Spektr |  facebook |  bandcamp | 

Released on January 29, 2016 via Agonia Records

The Art to Disappear is the fourth album by French noise mongers Spektr, who describe themselves as an experimental black metal band. However those looking for any semblance of the genre (traditional, avant-garde, hipster, A.N. other) will be left disappointed, but those of an industrial persuasion will find much to savour in the furious mechanised death metal inspired riffing and swirling electronic soundscapes.

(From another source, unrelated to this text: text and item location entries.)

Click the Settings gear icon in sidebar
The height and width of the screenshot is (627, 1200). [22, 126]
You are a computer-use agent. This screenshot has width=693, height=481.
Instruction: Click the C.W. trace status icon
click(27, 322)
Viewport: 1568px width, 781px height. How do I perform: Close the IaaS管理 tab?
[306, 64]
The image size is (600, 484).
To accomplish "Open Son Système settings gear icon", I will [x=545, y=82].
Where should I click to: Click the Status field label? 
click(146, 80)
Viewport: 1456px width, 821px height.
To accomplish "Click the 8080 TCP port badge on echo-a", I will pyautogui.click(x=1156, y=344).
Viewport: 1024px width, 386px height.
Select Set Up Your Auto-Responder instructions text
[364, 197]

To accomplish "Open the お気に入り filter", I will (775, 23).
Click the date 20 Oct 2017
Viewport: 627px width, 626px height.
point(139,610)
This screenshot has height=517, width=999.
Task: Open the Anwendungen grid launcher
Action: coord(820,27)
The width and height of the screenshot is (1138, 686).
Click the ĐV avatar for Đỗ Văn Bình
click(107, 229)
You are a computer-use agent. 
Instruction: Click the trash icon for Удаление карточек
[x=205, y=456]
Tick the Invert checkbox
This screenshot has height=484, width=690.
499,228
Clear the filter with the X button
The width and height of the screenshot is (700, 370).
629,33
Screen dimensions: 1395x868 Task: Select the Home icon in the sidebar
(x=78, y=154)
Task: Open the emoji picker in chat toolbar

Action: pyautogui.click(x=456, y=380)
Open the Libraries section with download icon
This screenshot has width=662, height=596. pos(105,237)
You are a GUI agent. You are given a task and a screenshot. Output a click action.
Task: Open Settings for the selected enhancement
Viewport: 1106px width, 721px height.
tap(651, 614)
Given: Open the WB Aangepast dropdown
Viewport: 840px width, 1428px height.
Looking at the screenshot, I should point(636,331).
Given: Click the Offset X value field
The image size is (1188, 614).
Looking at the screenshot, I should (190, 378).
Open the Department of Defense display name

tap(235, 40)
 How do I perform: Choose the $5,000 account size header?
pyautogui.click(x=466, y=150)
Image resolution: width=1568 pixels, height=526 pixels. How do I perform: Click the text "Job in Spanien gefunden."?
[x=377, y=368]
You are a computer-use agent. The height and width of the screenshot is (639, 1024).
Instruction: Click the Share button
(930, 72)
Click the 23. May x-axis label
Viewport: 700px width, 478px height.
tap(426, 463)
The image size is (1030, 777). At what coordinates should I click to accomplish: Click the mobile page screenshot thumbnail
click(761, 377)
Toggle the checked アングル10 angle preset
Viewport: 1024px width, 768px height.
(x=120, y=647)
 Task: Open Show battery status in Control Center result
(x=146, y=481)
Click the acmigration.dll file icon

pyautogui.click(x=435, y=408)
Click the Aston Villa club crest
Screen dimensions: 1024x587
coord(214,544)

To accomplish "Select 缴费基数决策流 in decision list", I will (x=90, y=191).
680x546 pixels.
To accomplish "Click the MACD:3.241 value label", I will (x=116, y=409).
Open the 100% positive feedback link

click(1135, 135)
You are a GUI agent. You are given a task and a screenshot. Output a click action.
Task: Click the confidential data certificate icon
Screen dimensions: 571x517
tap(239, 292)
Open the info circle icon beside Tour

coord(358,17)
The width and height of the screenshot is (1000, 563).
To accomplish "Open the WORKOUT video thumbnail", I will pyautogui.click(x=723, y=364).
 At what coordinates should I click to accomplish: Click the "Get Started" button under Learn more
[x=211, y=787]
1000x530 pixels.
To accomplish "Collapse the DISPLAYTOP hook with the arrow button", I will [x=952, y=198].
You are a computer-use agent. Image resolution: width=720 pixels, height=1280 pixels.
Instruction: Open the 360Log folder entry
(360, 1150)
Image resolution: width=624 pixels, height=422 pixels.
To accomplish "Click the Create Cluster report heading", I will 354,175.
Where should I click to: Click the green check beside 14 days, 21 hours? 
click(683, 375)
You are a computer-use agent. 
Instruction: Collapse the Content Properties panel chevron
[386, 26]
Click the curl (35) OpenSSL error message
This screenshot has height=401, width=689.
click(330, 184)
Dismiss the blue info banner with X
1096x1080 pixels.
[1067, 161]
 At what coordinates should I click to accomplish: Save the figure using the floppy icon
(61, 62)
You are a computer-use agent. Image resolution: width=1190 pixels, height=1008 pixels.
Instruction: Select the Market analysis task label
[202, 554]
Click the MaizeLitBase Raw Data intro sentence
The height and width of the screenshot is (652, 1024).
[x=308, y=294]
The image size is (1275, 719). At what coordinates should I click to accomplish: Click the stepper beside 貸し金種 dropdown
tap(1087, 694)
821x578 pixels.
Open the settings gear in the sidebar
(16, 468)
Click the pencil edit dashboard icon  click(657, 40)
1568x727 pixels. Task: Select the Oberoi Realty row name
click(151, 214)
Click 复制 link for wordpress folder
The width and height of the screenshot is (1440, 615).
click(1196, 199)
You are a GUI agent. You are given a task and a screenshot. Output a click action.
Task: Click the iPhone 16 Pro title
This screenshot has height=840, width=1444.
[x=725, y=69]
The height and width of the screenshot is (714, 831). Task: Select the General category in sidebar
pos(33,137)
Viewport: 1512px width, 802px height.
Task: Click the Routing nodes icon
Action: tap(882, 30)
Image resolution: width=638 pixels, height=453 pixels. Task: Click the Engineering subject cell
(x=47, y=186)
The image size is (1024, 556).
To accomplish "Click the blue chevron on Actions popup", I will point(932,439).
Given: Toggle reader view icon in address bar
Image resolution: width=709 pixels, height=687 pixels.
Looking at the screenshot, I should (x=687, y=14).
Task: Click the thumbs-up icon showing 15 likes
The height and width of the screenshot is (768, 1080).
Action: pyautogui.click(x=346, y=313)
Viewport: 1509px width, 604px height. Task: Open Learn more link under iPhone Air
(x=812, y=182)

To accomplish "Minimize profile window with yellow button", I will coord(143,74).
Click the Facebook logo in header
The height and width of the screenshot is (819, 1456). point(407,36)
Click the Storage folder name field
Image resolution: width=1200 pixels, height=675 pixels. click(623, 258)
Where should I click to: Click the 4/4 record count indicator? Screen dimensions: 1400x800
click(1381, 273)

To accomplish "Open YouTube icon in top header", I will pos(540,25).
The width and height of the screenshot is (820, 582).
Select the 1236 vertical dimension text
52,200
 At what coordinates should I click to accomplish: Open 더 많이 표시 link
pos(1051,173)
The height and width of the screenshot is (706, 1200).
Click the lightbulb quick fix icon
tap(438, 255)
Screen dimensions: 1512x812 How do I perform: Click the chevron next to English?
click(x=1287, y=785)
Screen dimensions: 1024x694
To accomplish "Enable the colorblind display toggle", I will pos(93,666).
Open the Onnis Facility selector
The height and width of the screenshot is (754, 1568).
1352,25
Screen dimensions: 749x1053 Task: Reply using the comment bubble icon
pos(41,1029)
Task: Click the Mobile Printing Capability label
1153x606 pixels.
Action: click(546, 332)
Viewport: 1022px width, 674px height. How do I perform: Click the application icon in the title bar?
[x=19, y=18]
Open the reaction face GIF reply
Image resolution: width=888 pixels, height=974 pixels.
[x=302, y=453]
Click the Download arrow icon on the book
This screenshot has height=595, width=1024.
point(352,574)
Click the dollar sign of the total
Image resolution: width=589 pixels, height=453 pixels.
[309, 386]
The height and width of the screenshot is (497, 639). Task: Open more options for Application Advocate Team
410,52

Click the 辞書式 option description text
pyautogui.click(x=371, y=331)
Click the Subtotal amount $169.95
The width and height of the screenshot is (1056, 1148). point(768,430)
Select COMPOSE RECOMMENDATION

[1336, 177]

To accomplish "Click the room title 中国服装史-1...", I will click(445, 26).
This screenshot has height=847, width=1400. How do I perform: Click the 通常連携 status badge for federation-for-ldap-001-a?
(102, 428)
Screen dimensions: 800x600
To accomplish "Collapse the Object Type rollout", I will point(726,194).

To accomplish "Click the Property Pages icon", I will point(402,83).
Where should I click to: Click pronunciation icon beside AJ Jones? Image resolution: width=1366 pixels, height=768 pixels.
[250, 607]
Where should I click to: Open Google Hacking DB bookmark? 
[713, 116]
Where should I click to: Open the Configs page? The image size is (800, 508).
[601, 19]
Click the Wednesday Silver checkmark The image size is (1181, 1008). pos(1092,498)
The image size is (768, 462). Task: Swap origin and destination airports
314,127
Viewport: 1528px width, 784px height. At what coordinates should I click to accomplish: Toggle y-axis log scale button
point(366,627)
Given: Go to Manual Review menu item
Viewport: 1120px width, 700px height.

The latter is what kicks off proceedings with ‘Again’ being the first of many short interludes that pepper the album and this is one of the better ones as it encapsulates the scene with horror movie atmospherics featuring movie dialogue (think Rob Zombie cut offs). This leads into ‘Through the darkness of future past’, which begins slowly with off kilter power chords and sporadic drumming before exploding into a torrent of symphonic death metal reminiscent of Dimmu Borgir-style death metal RIFFS and squalling industrial guitar leads that loop around in hypnotic cyclical fashion.

After another suitably creepy interlude, ‘From the terrifying to the fascinating’ bursts into life with several minutes of fast n furious death metal styled riffing and bursts of harmonics that is abruptly brought to a halt midway through to be replaced with electronic ambience, a side helping of dubstep and a dash of jarring piano chords for good measure. This itself is then abruptly interrupted by the return of the metallic riffing while ’That day will definitely come’ repeats this trick, but in reverse starting with a low frequency pulse and electronica before launching into the now textbook death metal RIFFing. In fact for a few brief moment the two competing styles actually combine together.

Bookended by further dispiriting ambient interludes, ‘Your flesh is a relic’ barrels into ferocious death metal territory for the majority, but is once again interrupted by voice samples and an oddly intrusive 8-bit techno in the middle before culminating into mid-paced chugging.

Finale, ‘The Art to disappear’, is a fitting finale in that it encapsulates Spektr at their best and worst, beginning as it does with further ambient meandering that achieves nothing eventually giving way to their best as the disjointed riffing gradually builds in momentum before unleashing into a torrent of superb full throttle trash metal. But nothing great lasts forever as they opt to drop into an elongated ambient noodling session to close out meaning The Art to Disappear (both song and album) somewhat ironically fizzles outs with a whimper rather than a bang.

Plenty to enjoy overall especially when they break out into the metallic RIFFING as they can blast with the best of them, however the over reliance of ambient interludes stalls any momentum they create over the album.